■ To do: Locate every row below that contains the word "width", and copy each of those rows in full.

■ Given records:
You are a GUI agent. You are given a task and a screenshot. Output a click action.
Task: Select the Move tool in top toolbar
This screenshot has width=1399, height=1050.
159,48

---

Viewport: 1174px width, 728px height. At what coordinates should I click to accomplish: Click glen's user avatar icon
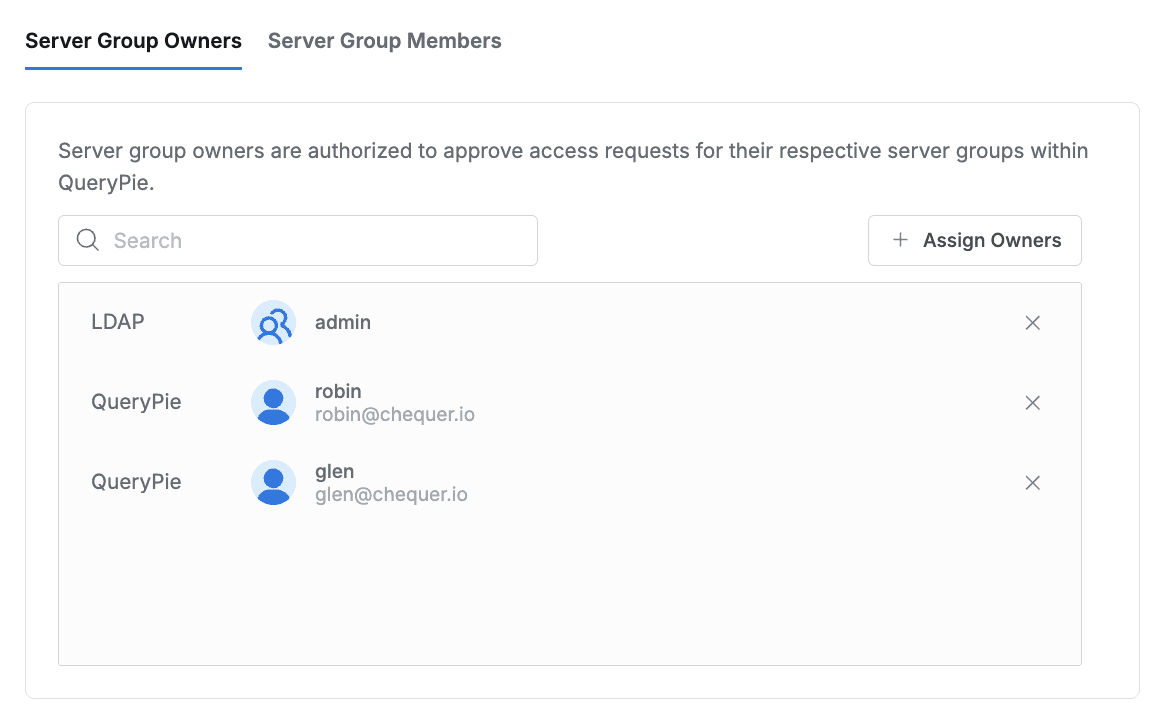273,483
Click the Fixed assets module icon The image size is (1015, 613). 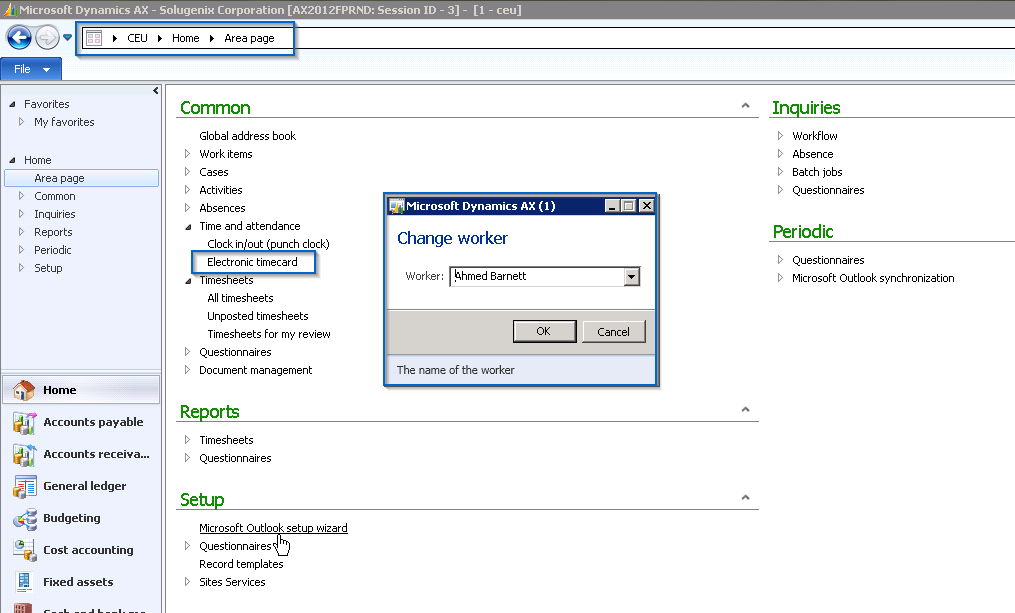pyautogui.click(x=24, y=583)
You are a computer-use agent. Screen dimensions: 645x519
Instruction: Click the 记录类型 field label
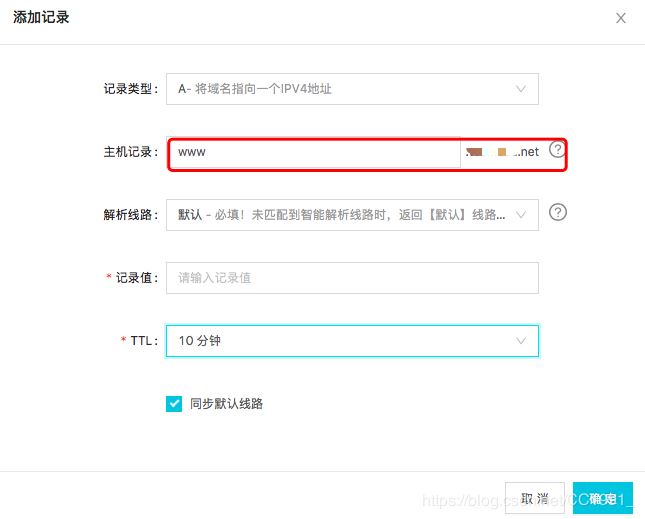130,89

■ Solution for this task:
This screenshot has width=1399, height=1050.
Viewport: 1174px width, 728px height. At what coordinates should I click to accomplish: Click glen's user avatar icon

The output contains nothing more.